4.2. Extensibility and Its Perils
As part and parcel of its power to communicate with other applications, AppleScript concedes to those applications an ability to extend the language. Such linguistic extensions appear temporarily to be part of AppleScript, only while your program is talking to the application that provides them. We thus have a language that grows and shrinks and mutates depending on what application it is talking to. For example, AppleScript itself knows nothing of a disk or a folder, but the Finder does. So as long as your AppleScript code is talking to the Finder, it can speak of a disk or a folder. The moment it is no longer talking to the Finder, it can't.
This architecture, as we saw in Chapter 3, has its practical consequences. An AppleScript program that talks to a particular application can be severely hampered by the absence of that application. Even if you know all about BBEdit and how it extends the AppleScript language, you can't compile a script that talks to BBEdit unless you have BBEdit present on your machine at the time. If you send your friend a compiled script file that talks to BBEdit and your friend doesn't have BBEdit, your friend can't even read the script, let alone run it.
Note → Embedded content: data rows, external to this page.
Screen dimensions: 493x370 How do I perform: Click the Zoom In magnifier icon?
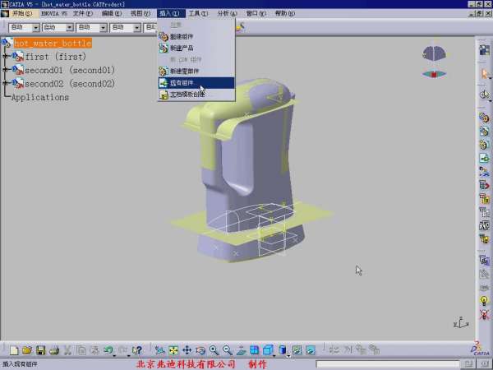tap(214, 350)
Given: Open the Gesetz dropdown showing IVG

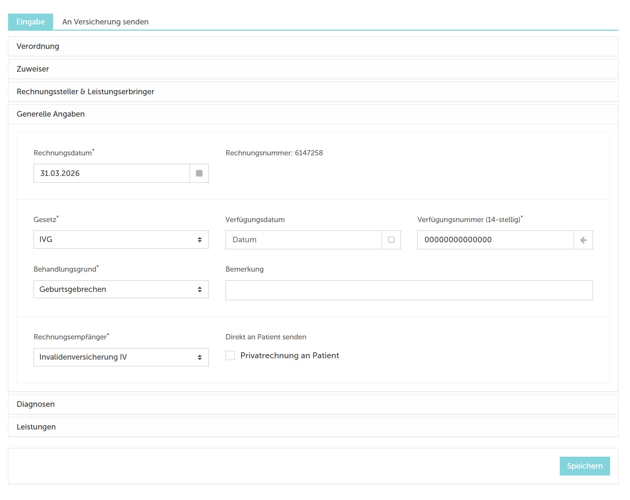Looking at the screenshot, I should (121, 240).
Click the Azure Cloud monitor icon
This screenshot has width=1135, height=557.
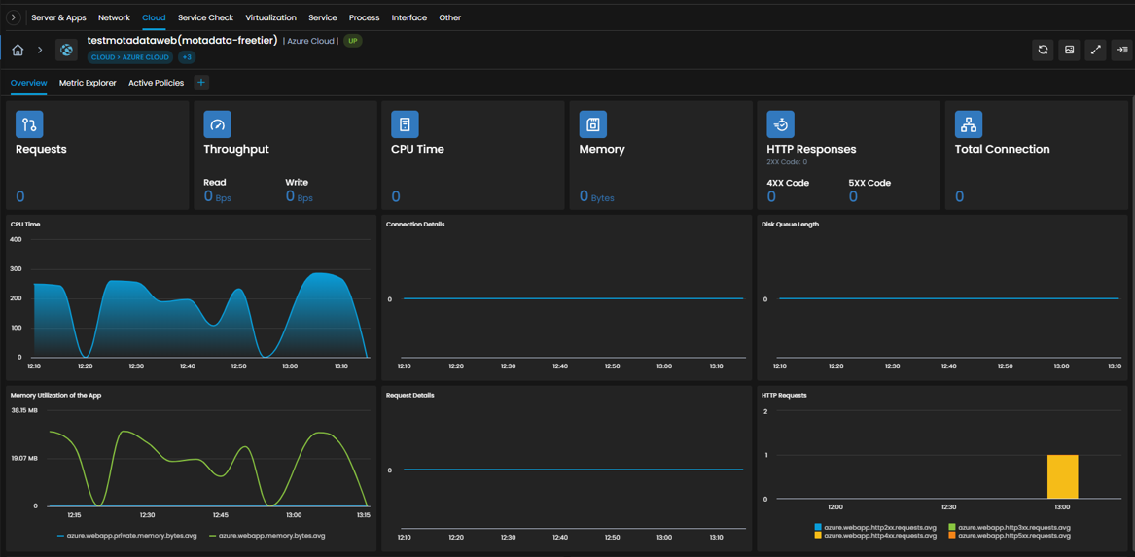pos(67,50)
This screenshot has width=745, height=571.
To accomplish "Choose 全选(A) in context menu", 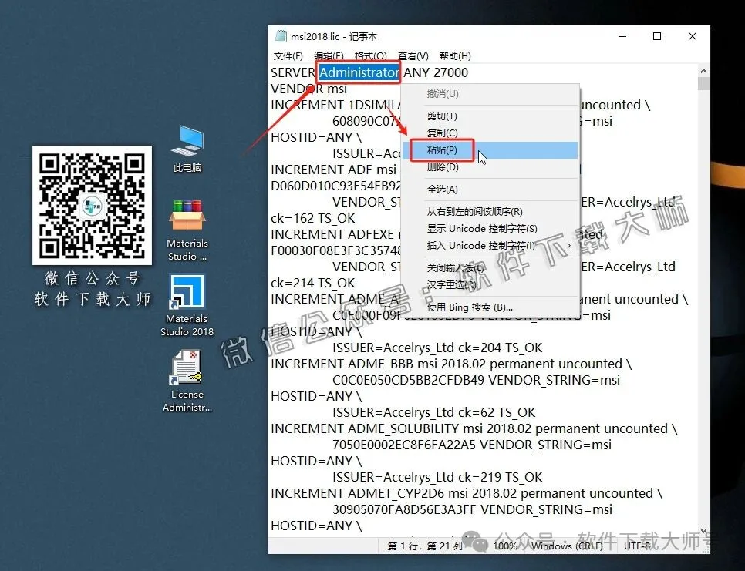I will coord(443,190).
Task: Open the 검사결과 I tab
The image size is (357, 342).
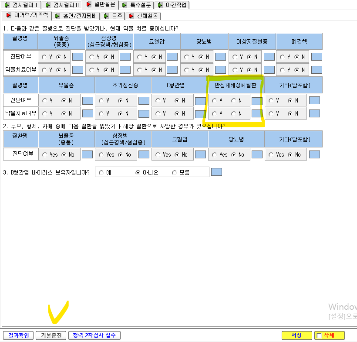Action: 21,5
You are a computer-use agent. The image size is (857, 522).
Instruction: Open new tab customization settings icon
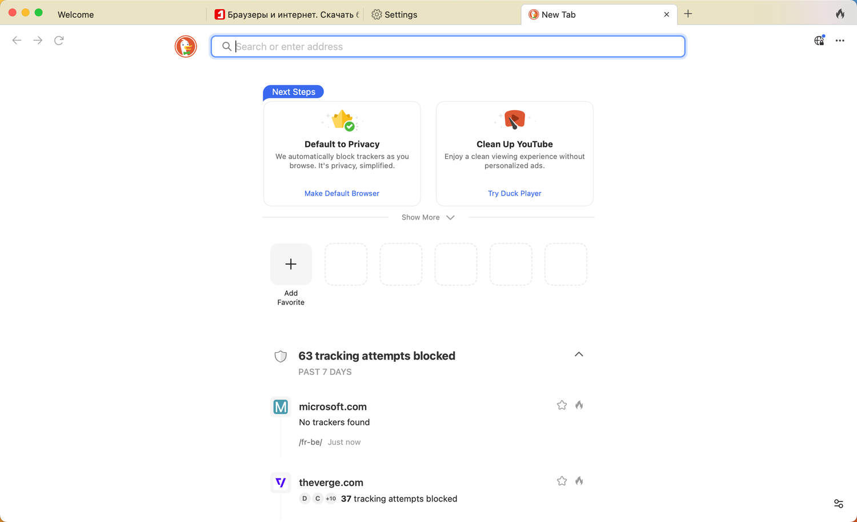click(x=838, y=504)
For the programmer, the main consequence of AppleScript's extensibility is that it is not one language but manyas many as there are applications to which you might wish to speak. (You can see this consequence in action in Appendix A, where all my knowledge of AppleScript is as nothing compared to my ignorance of how to talk to one particular application.) Thus the AppleScript programmer, no matter how expert, remains something of a perpetual neophyte. Even the most AppleScript-savvy programmer I know has said to me, "I hate trying to figure out the scripting quirks of every app." AppleScript thus displays some tendency to discourage its most devoted users from doing the very thing it was intended to do.
Perhaps even worse than all of this is the everlasting conflict between the various namespaces: terms in a target application, terms in scripting additions, terms in AppleScript itself, and terms you make up for your own use. You just never know when you'll try to say something in AppleScript and it will fail at compile time or at runtime with a mysterious error message, all because an already defined term of whose existence you had no inkling or warning has stepped on your toes. I've mentioned this before ("Dictionary" in Chapter 3) and I'll talk at length about it again ("Terminology Clash" in Chapter 20).